EXTRAIT CITÉ:
•••

En tant que militantes et militants antifascistes et antiracistes actifs, dans certains cas, depuis des dizaines d’années dans les luttes contre l’extrême droite à Montréal, à Québec et ailleurs au Québec et au Canada, nous tenons à nous dissocier de la façon la plus claire possible des positions et propos tenus dans les médias ces derniers temps par Maxime Fiset, porte-parole du Centre de prévention de la radicalisation menant à la violence (CPRMV), notamment dans l’article paru aujourd’hui dans La Presse sous le titre Les assauts de l’extrême gauche se multiplient au Québec.

Nous connaissons bien le goût des médias grand public pour les récits simplistes ainsi que leur affection particulière pour les spécialistes patentés (toujours les mêmes) appelés en renfort pour cautionner ces récits biaisés. Mais la cause que nous défendons est trop importante pour que nous laissions aux médias et à leurs soi-disant experts le loisir d’en fausser le sens au nom d’une doctrine simpliste et contre-productive qui n’est pas et n’a jamais été la nôtre.

Il convient d’abord de rappeler que monsieur Fiset était lui-même toujours actif dans les réseaux fascistes, notamment comme membre fondateur de la Fédération des Québécois de souche et comme modérateur local du forum suprémaciste Stormfront, quand certains et certaines d’entre nous se battaient littéralement contre ses petits amis néonazis dans les rues de la métropole ou subissaient des attaques au couteau dans la capitale.

Bien que nous n’ayons a priori aucune raison de douter de l’authenticité de son retournement idéologique, vous comprendrez le malaise que certain-e-s d’entre nous éprouvent de le voir aujourd’hui sur toutes les tribunes s’exprimer en leur nom.

Si monsieur Fiset était autrefois décidément néonazi, le discours qu’il porte aujourd’hui est davantage « extrême centriste » que de gauche. Il s’imagine au-dessus de la mêlée et suppose une symétrie entre l’extrême droite et l’extrême gauche et, ainsi, relativise la violence et le danger que représente réellement la première par rapport à la seconde. Par définition, ce discours ne correspond aucunement aux positions politiques d’un très large pan de l’opposition antiraciste et antifasciste, laquelle est historiquement et jusqu’à ce jour communiste, anarchiste et explicitement radicale.

•••

LISTE DES LIGNES:
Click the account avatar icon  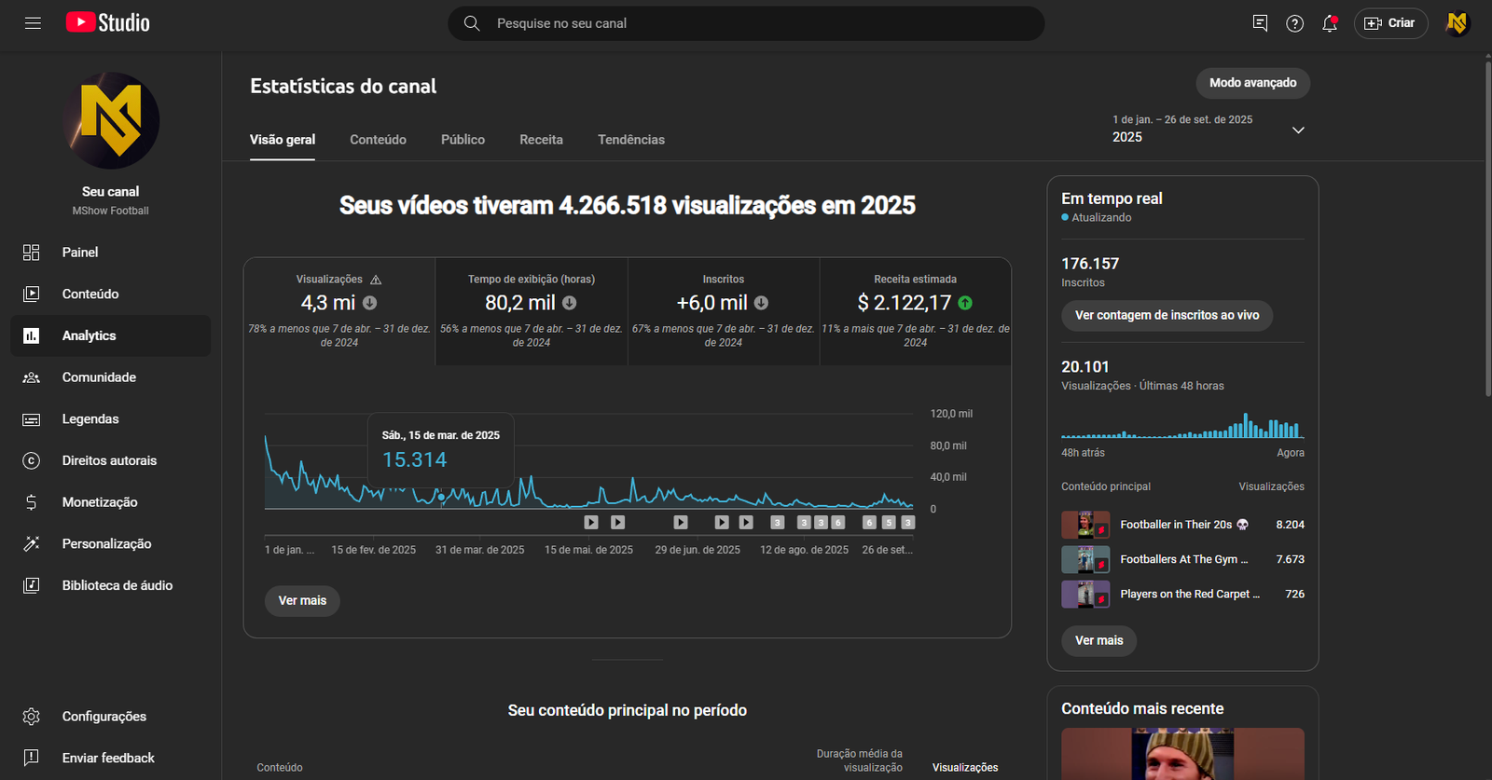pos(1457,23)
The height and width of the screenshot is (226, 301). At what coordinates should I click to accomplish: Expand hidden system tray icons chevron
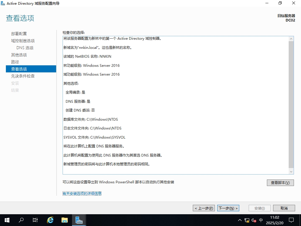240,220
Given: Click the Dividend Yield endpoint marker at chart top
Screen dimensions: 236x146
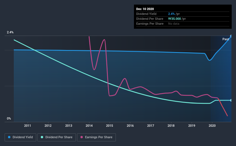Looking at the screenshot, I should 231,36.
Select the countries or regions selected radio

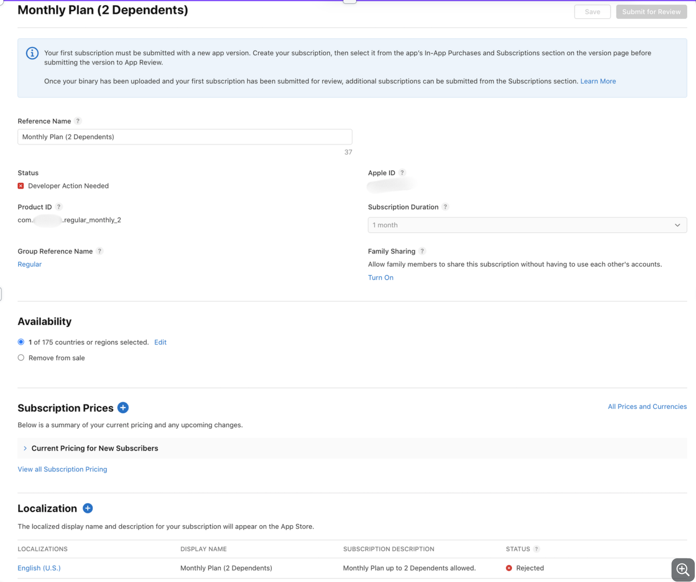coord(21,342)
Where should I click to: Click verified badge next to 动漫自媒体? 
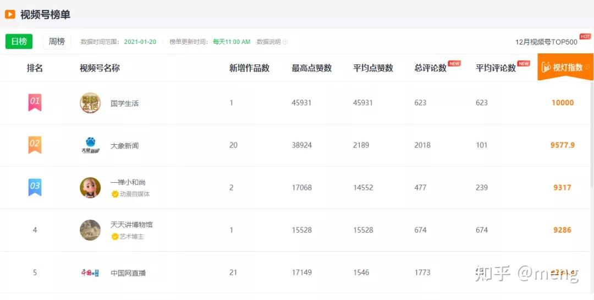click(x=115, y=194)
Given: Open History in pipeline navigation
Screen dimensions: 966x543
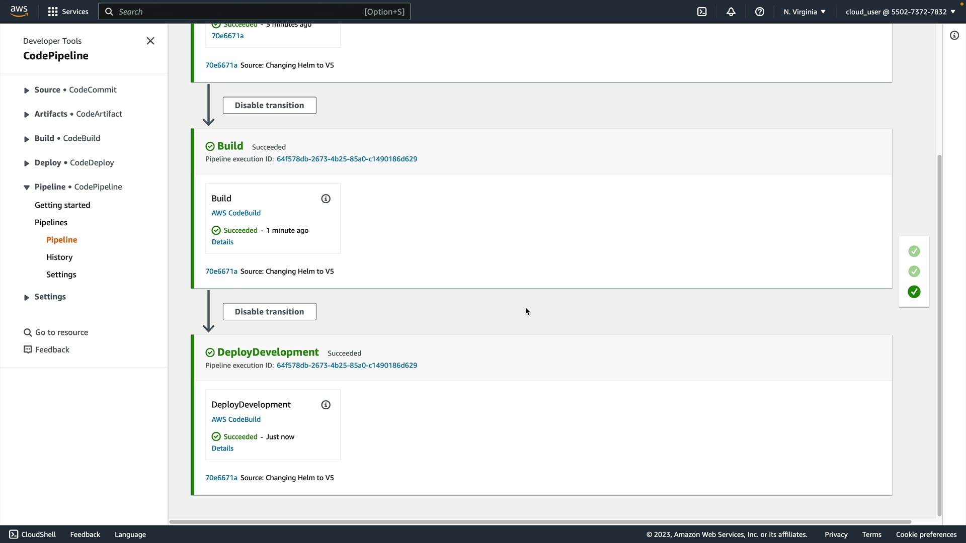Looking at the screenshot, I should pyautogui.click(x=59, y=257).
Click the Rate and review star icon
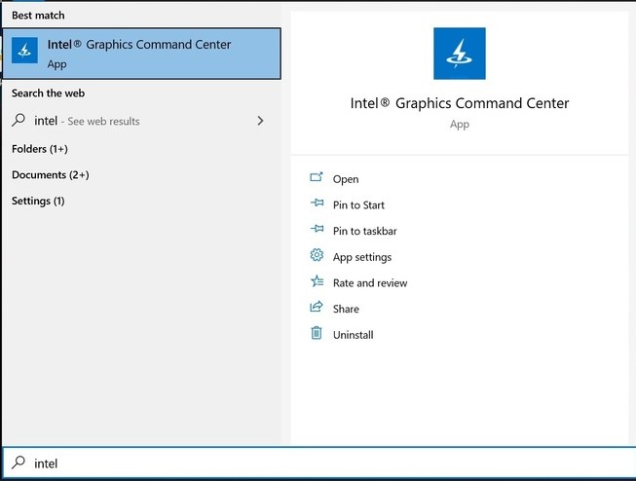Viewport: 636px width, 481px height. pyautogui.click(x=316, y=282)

•••

EXERCICES À FAIRE:
**A)** Recopiez fidèlement l’extrait, de « Il convient d’abord » à « en leur nom. ».
**B)** Répondez à ces questions à partir de l’extrait.
(i) Sous quel titre l’article de La Presse a-t-il paru ?
(ii) De quel organisme Maxime Fiset est-il le porte-parole ?
(iii) De quel forum Maxime Fiset était-il modérateur local ?
**C)** Ces affirmations concordent-elles avec l’extrait ? Répondez par oui ou par non et citez les mots qui tranchent.
(i) Les signataires affirment avoir des raisons de douter de l’authenticité du retournement idéologique de Maxime Fiset.
(ii) Maxime Fiset a été membre fondateur de la Fédération des Québécois de souche.
(iii) Le discours actuel de Maxime Fiset est présenté comme un discours de gauche.
Les lignes proviennent d’une autre source que l’extrait.

RÉSULTATS:
**A)**
Il convient d’abord de rappeler que monsieur Fiset était lui-même toujours actif dans les réseaux fascistes, notamment comme membre fondateur de la Fédération des Québécois de souche et comme modérateur local du forum suprémaciste Stormfront, quand certains et certaines d’entre nous se battaient littéralement contre ses petits amis néonazis dans les rues de la métropole ou subissaient des attaques au couteau dans la capitale.

Bien que nous n’ayons a priori aucune raison de douter de l’authenticité de son retournement idéologique, vous comprendrez le malaise que certain-e-s d’entre nous éprouvent de le voir aujourd’hui sur toutes les tribunes s’exprimer en leur nom.

**B)**
(i) Les assauts de l’extrême gauche se multiplient au Québec
(ii) Du Centre de prévention de la radicalisation menant à la violence (CPRMV)
(iii) Du forum suprémaciste Stormfront

**C)**
(i) Non : « Bien que nous n’ayons a priori aucune raison de douter de l’authenticité de son retournement idéologique »
(ii) Oui : « notamment comme membre fondateur de la Fédération des Québécois de souche »
(iii) Non : « le discours qu’il porte aujourd’hui est davantage “extrême centriste” que de gauche »